* [Written request 1]: Retype everything in the report on embedding models from "Start with the" down to "hide domain gaps.".

Report #4766
[research] Which embedding model should I use for RAG in 2026?
Start with the MTEB/BEIR leaderboards, but choose by your task type: for multilingual or code retrieval use Qwen3-Embedding \(0.6B–8B\); for top English retrieval at API scale use Cohere embed-v4 or Voyage AI voyage-3-large; for cheap self-hosting use BGE-M3 or GTE-large. Always add a reranker \(cross-encoder or late-interaction model\) and evaluate on your own queries, because leaderboard averages hide domain gaps.
Journey Context:
MTEB has superseded BEIR as the canonical comparison, yet a high MTEB mean does not guarantee good retrieval on your documents. Newer models such as Qwen3-Embedding and Jina-embeddings-v3 are task-targeted and multilingual; Cohere/Voyage lead on English dense retrieval but cost more. BRIGHT \(ICLR 2025\) exposed that the best MTEB models score only ~18 on reasoning-intensive retrieval, so if your RAG involves complex inference you need reasoning-aware evaluation, not just MTEB. Dimension truncation is surprisingly robust without Matryoshka training, but heavy truncation still hurts. Storage costs scale with dimensions, so do not default to 3072-D unless you measure the gain.
⚠ Workarounds are unverified - always check before running. Confirmations show what worked for others, not a safety guarantee.
Lifecycle
2026-06-15T20:02:42.821675+00:00— report_created — created

* [Written request 2]: Echo everything in the records from the line containing "You are a GUI" down to the end of the records, leaving the pictures out of your answer.

Items listed in a dataset:
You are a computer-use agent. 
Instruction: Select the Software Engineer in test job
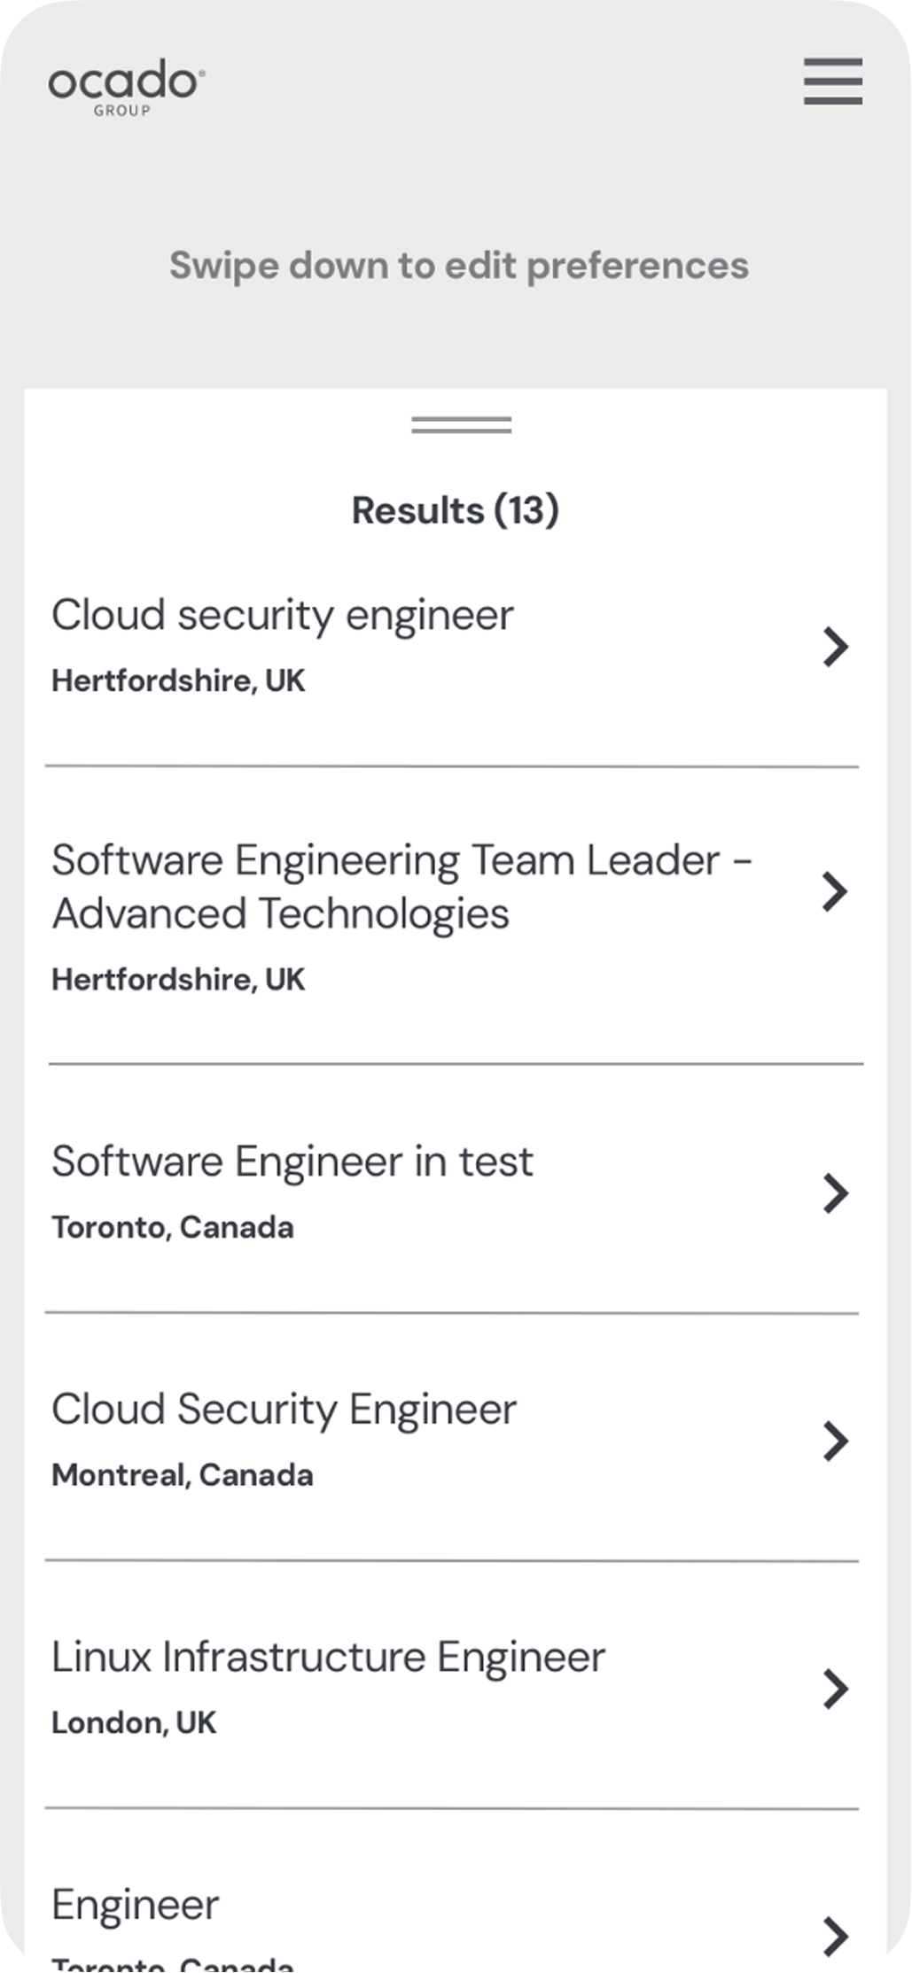coord(292,1161)
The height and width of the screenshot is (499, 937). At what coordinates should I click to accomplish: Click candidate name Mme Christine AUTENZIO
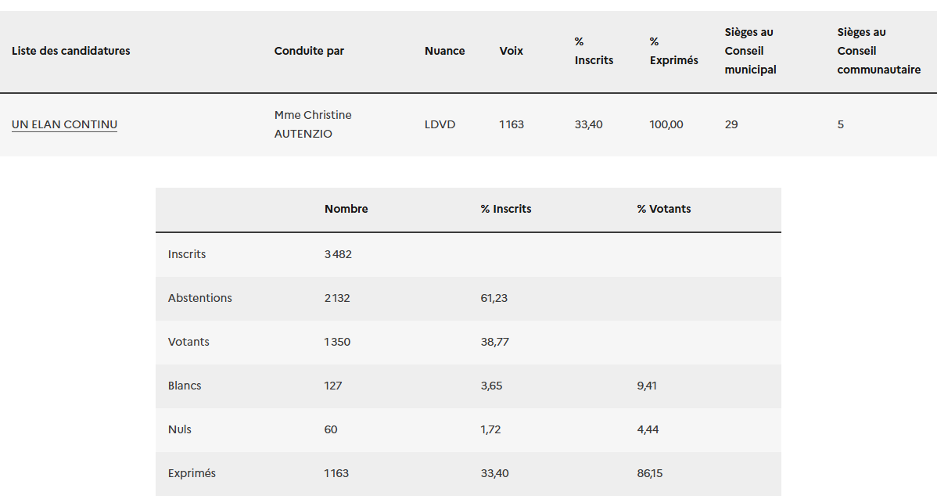click(313, 124)
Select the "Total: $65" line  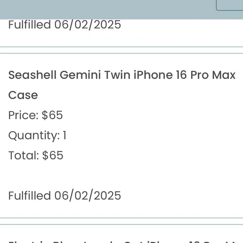click(36, 155)
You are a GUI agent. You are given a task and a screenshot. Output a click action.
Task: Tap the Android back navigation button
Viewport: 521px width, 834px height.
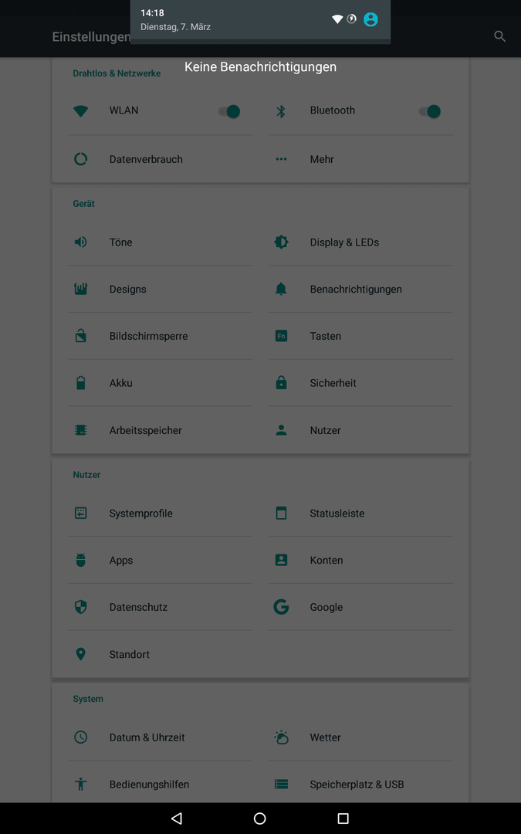[x=177, y=818]
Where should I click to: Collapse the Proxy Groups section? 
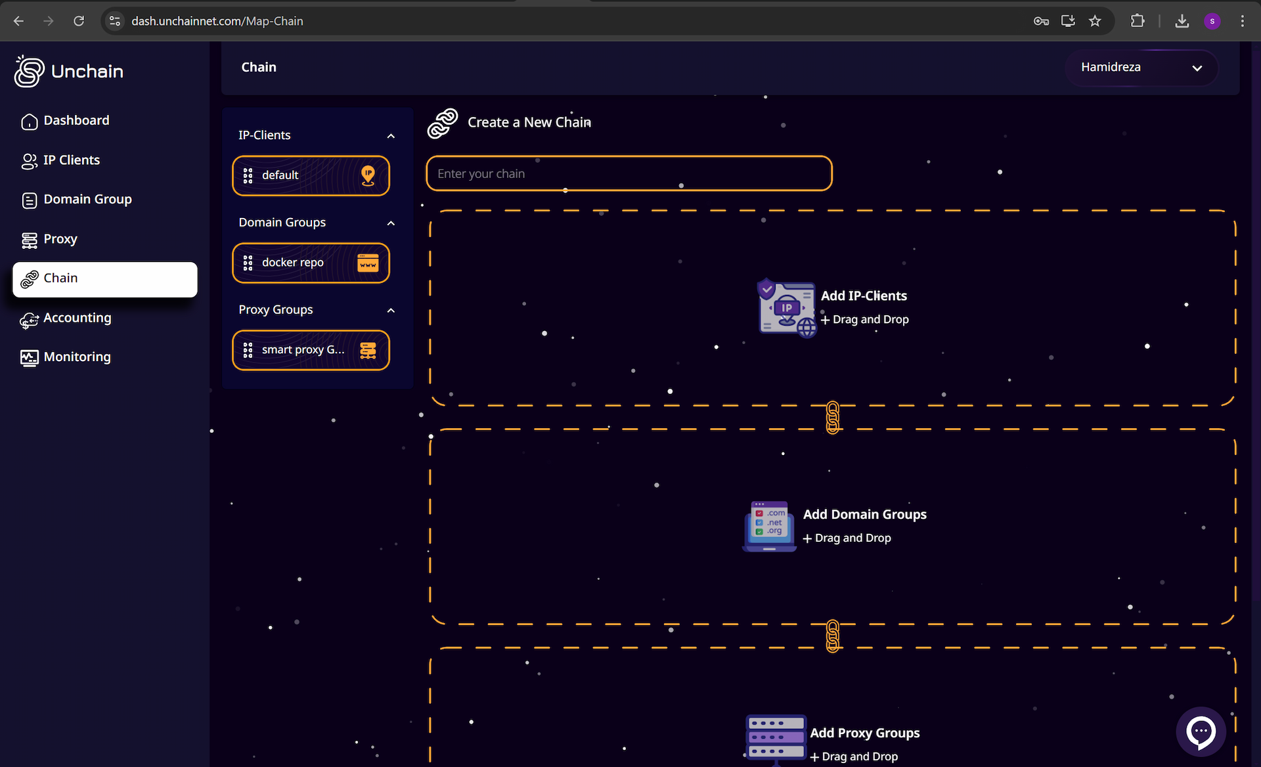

* [Result 1]:
Start with the MTEB/BEIR leaderboards, but choose by your task type: for multilingual or code retrieval use Qwen3-Embedding \(0.6B–8B\); for top English retrieval at API scale use Cohere embed-v4 or Voyage AI voyage-3-large; for cheap self-hosting use BGE-M3 or GTE-large. Always add a reranker \(cross-encoder or late-interaction model\) and evaluate on your own queries, because leaderboard averages hide domain gaps.

* [Result 2]:
You are a GUI agent. You are given a task and a screenshot. Output a click action.
Task: Tap the Android back navigation button
Viewport: 521px width, 834px height.
[x=177, y=818]
Where should I click to: Collapse the Proxy Groups section? 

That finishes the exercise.